──────── RAW DATA

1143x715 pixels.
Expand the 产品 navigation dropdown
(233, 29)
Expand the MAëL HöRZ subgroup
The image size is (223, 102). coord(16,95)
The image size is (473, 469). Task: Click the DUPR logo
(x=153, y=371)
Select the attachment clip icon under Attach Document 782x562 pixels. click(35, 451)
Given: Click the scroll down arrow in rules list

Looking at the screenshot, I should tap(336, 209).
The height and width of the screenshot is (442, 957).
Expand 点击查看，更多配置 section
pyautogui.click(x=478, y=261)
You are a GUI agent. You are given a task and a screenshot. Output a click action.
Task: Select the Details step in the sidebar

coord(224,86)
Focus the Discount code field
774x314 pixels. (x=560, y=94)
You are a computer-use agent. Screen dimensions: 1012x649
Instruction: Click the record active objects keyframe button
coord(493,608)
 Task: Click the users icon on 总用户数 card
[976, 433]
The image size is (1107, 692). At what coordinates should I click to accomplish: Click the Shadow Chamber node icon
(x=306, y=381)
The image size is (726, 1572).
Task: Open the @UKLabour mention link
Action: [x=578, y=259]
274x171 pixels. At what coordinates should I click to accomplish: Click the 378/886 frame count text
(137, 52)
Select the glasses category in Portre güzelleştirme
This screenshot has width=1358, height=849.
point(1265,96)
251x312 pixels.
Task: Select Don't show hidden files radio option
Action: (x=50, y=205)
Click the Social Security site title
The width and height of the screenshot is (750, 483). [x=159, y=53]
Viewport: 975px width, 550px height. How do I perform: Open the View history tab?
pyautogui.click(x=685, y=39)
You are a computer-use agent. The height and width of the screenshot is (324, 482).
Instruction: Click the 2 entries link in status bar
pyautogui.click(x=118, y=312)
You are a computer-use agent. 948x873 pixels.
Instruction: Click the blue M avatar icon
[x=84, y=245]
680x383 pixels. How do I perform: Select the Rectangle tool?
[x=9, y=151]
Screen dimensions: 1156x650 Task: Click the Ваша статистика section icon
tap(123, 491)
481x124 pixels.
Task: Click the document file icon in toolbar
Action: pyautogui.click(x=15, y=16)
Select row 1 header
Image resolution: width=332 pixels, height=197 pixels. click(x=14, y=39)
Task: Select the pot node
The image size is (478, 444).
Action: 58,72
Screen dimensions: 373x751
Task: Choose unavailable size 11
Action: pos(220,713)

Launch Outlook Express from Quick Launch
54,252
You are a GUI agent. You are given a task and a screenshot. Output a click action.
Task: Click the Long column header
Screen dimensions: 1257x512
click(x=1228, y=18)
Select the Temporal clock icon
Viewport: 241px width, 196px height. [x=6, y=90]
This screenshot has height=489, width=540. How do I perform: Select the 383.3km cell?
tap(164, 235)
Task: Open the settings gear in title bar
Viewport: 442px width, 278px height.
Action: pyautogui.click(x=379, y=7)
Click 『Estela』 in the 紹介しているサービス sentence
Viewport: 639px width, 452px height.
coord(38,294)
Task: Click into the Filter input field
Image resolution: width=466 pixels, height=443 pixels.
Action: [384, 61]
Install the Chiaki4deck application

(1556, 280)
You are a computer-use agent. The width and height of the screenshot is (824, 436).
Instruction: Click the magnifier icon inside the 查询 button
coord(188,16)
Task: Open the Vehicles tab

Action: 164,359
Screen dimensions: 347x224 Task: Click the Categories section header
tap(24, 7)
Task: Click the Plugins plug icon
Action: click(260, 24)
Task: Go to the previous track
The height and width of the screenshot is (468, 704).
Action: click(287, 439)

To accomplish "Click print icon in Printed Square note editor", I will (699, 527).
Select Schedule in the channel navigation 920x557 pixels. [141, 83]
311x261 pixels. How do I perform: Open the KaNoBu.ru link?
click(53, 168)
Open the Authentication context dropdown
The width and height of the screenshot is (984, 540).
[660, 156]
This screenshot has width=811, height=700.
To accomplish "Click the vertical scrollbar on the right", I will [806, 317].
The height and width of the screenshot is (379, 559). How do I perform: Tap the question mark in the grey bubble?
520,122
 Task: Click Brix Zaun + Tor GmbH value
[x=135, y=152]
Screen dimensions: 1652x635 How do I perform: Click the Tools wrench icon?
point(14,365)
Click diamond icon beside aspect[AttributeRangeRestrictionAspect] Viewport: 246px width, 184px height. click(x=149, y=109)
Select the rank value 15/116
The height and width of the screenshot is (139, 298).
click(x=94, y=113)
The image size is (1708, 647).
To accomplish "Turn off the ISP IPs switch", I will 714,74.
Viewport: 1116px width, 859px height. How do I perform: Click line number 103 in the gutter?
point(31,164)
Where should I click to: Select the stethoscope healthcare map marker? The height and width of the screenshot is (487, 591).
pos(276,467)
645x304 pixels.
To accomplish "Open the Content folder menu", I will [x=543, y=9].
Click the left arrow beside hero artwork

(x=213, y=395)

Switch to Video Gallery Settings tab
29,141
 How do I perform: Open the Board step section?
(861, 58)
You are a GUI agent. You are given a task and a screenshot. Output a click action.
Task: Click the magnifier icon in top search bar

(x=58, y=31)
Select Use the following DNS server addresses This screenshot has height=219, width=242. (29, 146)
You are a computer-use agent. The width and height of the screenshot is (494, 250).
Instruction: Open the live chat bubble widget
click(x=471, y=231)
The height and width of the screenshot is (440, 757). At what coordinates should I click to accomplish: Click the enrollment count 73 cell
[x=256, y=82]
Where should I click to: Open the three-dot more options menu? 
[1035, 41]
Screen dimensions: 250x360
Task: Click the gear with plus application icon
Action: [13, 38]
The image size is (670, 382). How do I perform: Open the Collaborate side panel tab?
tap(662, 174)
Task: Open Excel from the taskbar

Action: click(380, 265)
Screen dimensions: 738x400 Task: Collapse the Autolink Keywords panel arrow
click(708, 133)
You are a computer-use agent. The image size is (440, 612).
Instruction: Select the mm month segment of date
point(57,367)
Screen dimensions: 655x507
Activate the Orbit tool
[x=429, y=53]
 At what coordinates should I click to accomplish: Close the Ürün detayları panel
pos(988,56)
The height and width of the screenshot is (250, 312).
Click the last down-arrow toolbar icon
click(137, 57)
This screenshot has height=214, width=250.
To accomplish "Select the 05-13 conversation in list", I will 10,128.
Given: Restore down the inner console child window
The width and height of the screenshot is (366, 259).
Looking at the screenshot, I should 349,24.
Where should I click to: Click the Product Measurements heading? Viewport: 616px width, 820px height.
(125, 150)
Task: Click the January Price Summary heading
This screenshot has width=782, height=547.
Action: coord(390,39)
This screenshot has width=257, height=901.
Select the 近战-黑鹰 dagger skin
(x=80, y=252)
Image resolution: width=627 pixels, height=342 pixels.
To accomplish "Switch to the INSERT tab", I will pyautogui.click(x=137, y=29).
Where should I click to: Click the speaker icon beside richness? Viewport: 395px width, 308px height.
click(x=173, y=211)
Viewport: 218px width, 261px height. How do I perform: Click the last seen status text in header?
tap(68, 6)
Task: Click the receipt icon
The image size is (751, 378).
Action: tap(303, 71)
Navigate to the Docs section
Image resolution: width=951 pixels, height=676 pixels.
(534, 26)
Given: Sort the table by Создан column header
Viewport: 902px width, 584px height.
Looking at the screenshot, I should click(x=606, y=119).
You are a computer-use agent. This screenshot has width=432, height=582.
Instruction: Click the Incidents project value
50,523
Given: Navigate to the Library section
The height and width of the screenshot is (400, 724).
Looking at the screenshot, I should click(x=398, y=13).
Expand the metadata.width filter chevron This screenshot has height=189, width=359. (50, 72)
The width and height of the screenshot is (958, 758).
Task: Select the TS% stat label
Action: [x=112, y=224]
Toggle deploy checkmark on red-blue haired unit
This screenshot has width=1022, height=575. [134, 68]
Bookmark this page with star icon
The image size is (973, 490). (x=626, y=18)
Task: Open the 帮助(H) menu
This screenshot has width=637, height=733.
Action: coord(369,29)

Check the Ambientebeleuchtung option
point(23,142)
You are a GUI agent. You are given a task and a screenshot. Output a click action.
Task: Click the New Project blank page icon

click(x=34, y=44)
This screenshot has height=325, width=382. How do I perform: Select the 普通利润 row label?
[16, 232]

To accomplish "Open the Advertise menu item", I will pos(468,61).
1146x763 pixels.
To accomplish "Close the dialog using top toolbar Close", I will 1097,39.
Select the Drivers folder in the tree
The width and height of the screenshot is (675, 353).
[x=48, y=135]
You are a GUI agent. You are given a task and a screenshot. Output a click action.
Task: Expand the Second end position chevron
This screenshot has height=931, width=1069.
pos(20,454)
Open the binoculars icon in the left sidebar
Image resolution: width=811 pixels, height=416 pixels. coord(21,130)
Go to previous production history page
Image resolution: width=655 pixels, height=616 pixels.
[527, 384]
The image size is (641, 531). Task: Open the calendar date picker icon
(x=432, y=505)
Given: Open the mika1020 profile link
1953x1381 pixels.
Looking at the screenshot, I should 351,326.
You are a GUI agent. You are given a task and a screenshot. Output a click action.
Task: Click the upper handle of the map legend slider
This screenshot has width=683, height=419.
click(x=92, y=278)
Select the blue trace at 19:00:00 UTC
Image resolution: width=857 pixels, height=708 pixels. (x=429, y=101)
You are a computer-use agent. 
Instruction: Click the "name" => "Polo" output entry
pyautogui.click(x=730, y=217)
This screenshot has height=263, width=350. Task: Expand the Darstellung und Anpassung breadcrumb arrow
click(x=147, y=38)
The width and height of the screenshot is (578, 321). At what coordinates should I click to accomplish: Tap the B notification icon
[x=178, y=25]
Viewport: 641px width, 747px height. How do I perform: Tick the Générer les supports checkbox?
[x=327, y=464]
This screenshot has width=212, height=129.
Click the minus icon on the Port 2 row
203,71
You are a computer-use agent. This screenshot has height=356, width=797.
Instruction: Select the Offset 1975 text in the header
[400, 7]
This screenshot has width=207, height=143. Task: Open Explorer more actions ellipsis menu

────────────────

### DIRECTIONS FOR THIS TASK
Match on "computer" and copy out every line of the entries that contains it.

### WORKED SOLUTION
You are a computer-use agent. Screen dimensions: 1012x649
You are a computer-use agent. The height and width of the screenshot is (324, 482).
You are a computer-use agent. 948x873 pixels.
You are a computer-use agent. The width and height of the screenshot is (824, 436).
You are a computer-use agent. The width and height of the screenshot is (494, 250).
You are a computer-use agent. The image size is (440, 612).
You are a computer-use agent. This screenshot has width=432, height=582.
You are a computer-use agent. 
You are a computer-use agent. This screenshot has height=356, width=797.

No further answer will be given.